Le opzioni per scoprire il Perito Moreno
- Le passerelle panoramiche: Diversi livelli di balconate offrono una vista impareggiabile sul fronte del ghiacciaio. Calcolate 2-3 ore sul posto. È l'opzione più economica.
- La navigazione sul lago Argentino: Un'ora in barca a 300 metri dal fronte glaciale. Gli scricchiolii sono impressionanti!
- Il mini-trek sul ghiacciaio: 1 ora e mezza di cammino con i ramponi sul ghiaccio. Circa 100€ a persona.
- Il Big Ice: 3 ore e mezza di escursione glaciale per i più avventurosi. Tra 250 e 300€.
| Servizio | Prezzo stimato |
|---|---|
| Ingresso parco Los Glaciares | ~45.000 pesos argentini (~41€) |
| Autobus A/R da El Calafate | ~26€ |
| Navigazione 1h | ~80€ |
| Escursione guidata completa | 70-90€ |
💡 Consiglio: Arrivate all'apertura del sito la mattina per godervi il ghiacciaio con meno folla. I pezzi di ghiaccio che si staccano (il cosiddetto "calving") sono più frequenti nel pomeriggio, quando il sole riscalda la parete.
Giorni 12-14: El Chaltén e il Fitz Roy, la ciliegina sulla torta

Autobus da El Calafate verso El Chaltén (circa 3 ore attraverso la steppa patagonica). Questo piccolo villaggio di meno di 2000 abitanti è soprannominato la "capitale argentina del trekking". E a ragione: i sentieri partono direttamente dal villaggio verso il mitico Monte Fitz Roy.
Le escursioni imperdibili
Laguna de los Tres (Fitz Roy)
È L'escursione da non perdere. 20 km tra andata e ritorno, 750 m di dislivello positivo, 8-10 ore di cammino. L'arrivo ai piedi del Fitz Roy che si specchia nelle acque turchesi della laguna... Alcuni dicono che sia ancora più bello delle Torres del Paine. Non saprei dire, entrambi mi hanno rubato il cuore.
Laguna Torre
Più accessibile: 18 km, 250 m di dislivello, 6 ore di cammino. Scoprirete il Cerro Torre, un'altra star del massiccio, con il suo ghiacciaio sospeso.
Loma del Pliegue Tumbado
Per chi ha gambe d'acciaio: 22 km, 1100 m di dislivello. Ma il panorama a 360° sul Fitz Roy E sul Cerro Torre vale ogni goccia di sudore.
Vantaggi di El Chaltén
- Accesso gratuito alla maggior parte dei sentieri (a differenza di Torres del Paine)

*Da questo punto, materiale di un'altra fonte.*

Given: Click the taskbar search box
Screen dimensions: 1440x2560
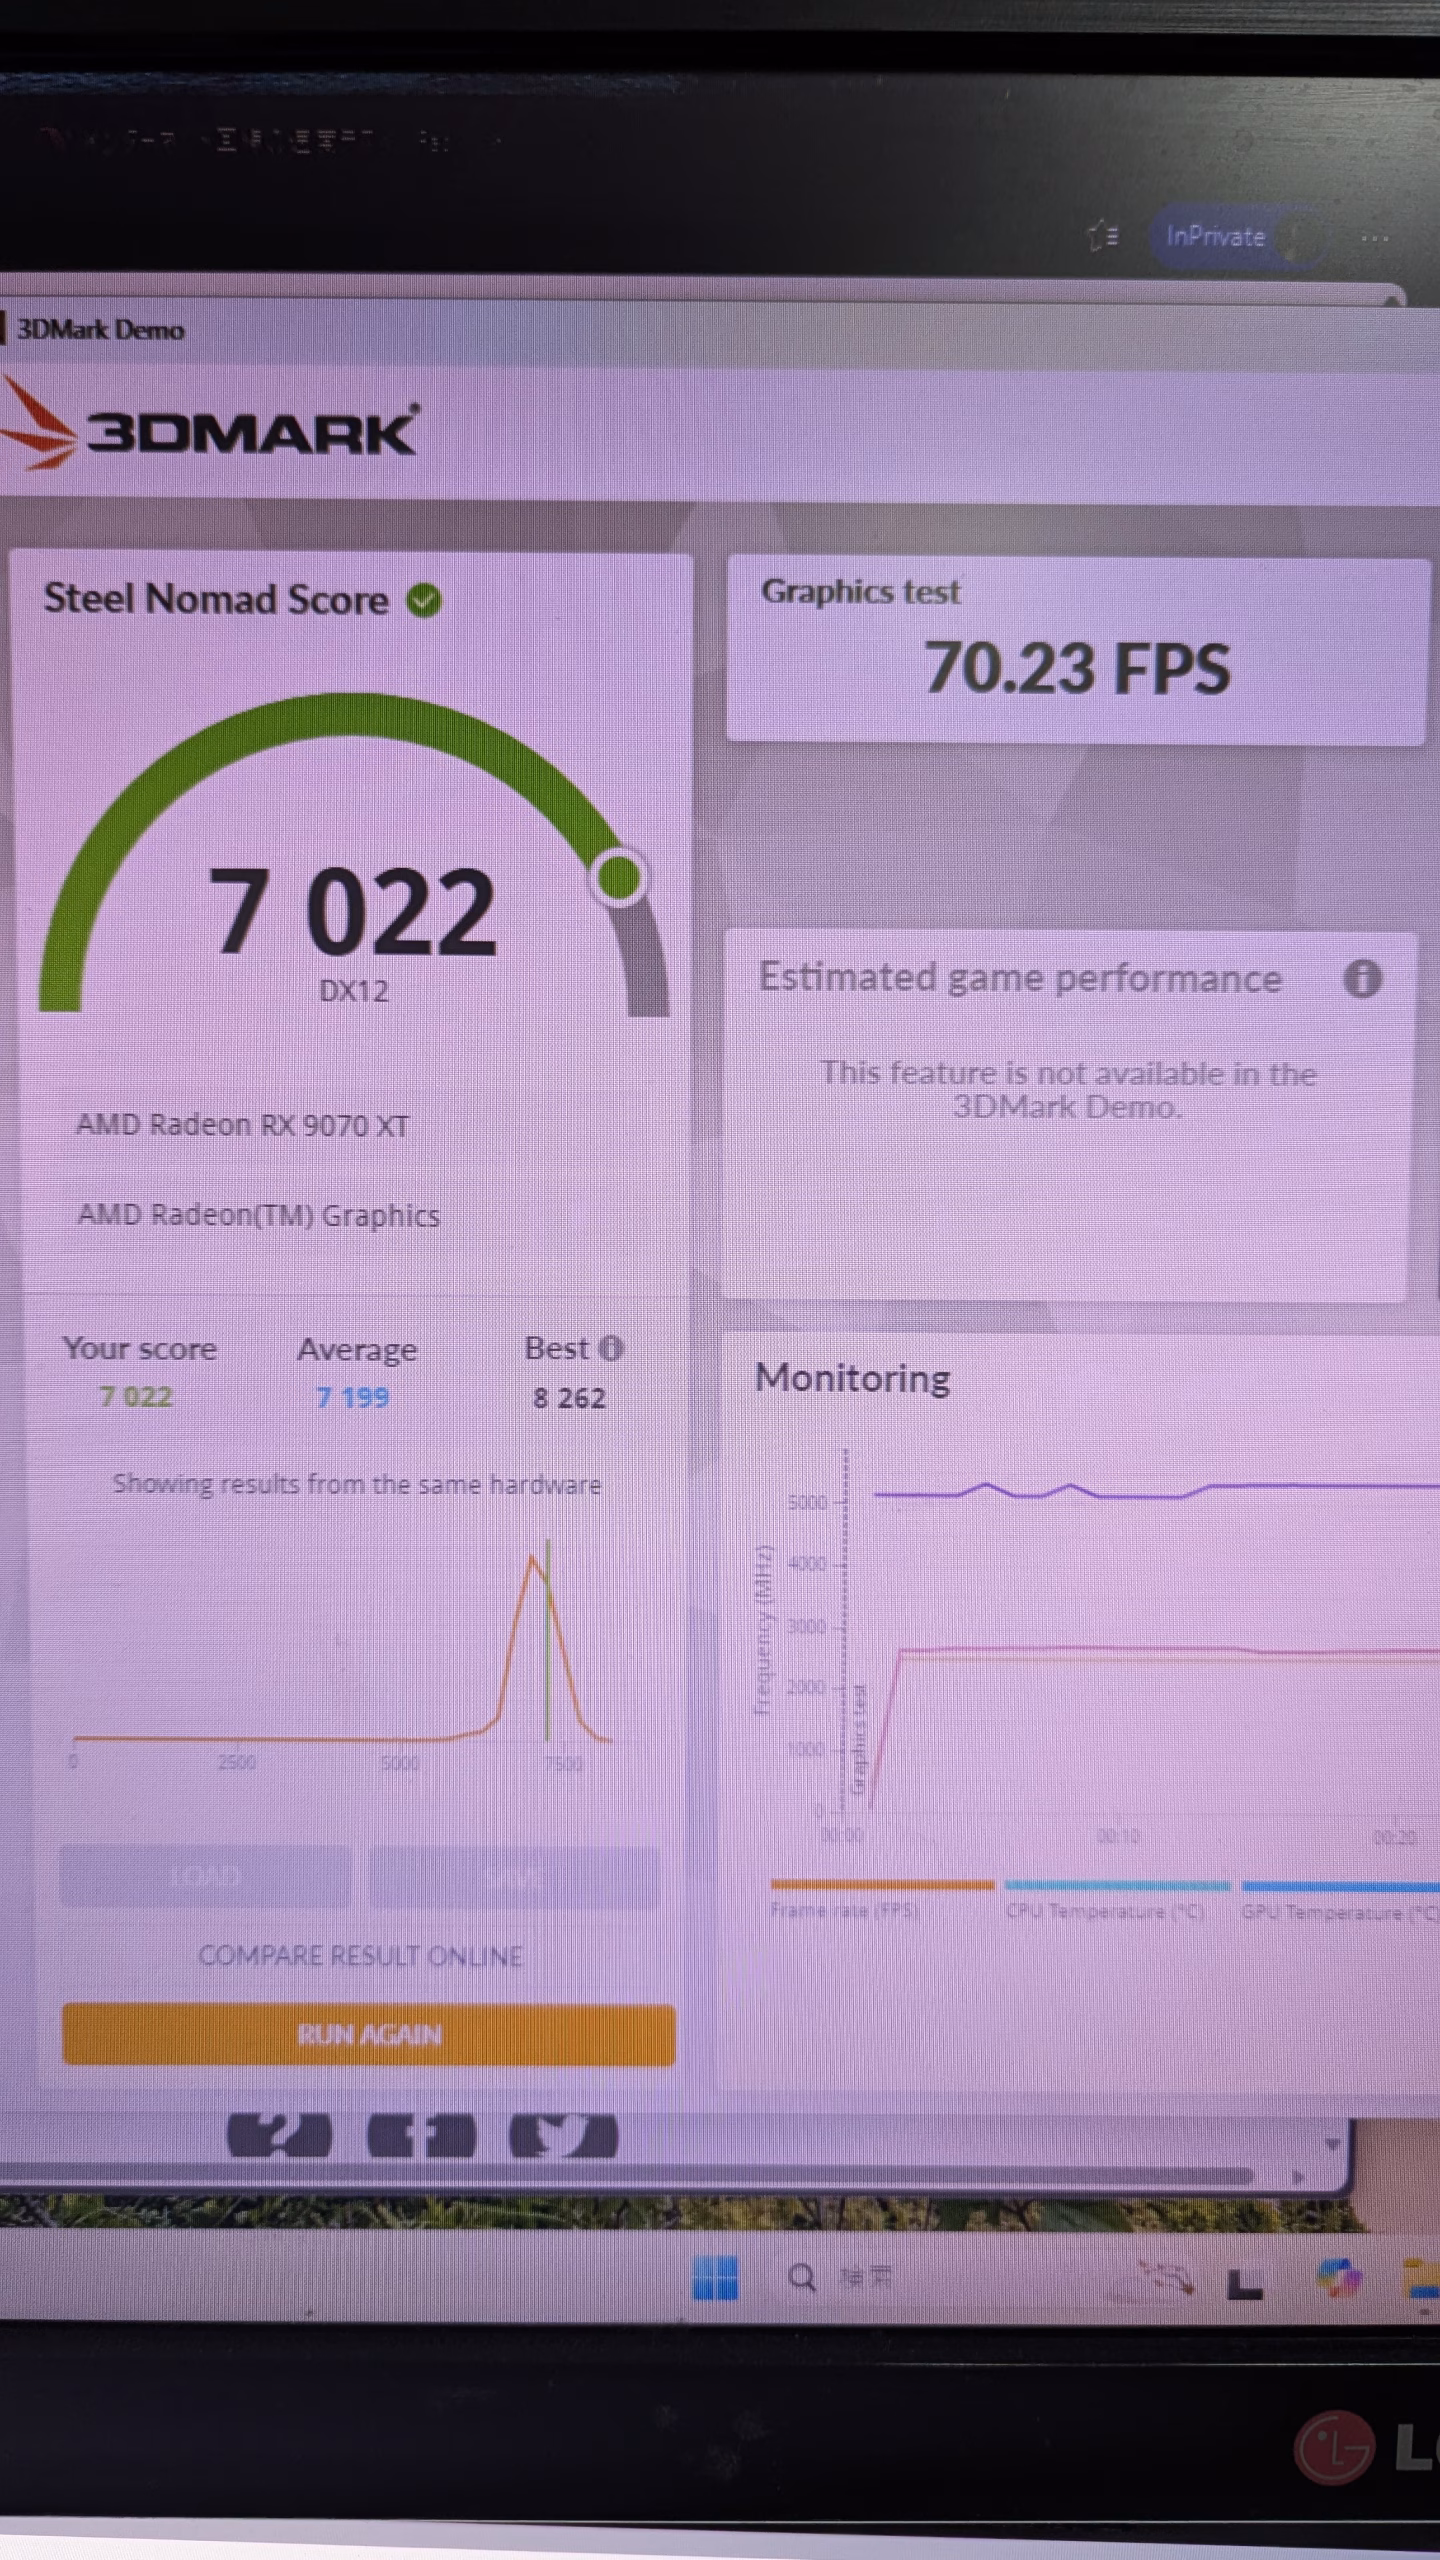Looking at the screenshot, I should pos(840,2277).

- Nessuna prenotazione obbligatoria per i campeggi gratuiti nel parco
- Atmosfera rilassata da villaggio di montagna
- Ristoranti e birrerie per recuperare le energie dopo le escursioni
Punti di attenzione
- Meteo ancora più capriccioso che a Torres del Paine
- Internet quasi inesistente (scaricate le mappe offline)
- Provviste più costose rispetto a El Calafate
- Il Fitz Roy può restare nascosto tra le nuvole per diversi giorni
💡 Consiglio meteo: All'arrivo a El Chaltén, l'autobus si ferma alla stazione dei ranger che spiegano le condizioni dei sentieri e forniscono una mappa gratuita. Ascoltate i loro consigli! Noi abbiamo previsto 3 giorni sul posto per avere almeno una finestra meteo favorevole.
Giorno 15: Ritorno alla civiltà
Autobus El Chaltén → El Calafate (3 ore), poi volo verso Buenos Aires o Santiago per il rientro. Se avete un po' di margine, una notte a Buenos Aires per scoprire il tango e le bistecche argentine è una splendida conclusione per il viaggio.
Quale attrezzatura prevedere per un trekking in Patagonia?
La Patagonia non perdona l'improvvisazione. Ho visto escursionisti con scarpe da ginnastica e k-way di scarsa qualità trasformarsi in ghiaccioli ambulanti. Ecco cosa ha fatto la differenza per noi:
Il sistema a 3 strati: vitale qui
- Strato 1 (traspirante): T-shirt e leggings in lana merino. Evitate il cotone che trattiene l'umidità.
- Strato 2 (isolante): Pile o piumino leggero tipo micropuff.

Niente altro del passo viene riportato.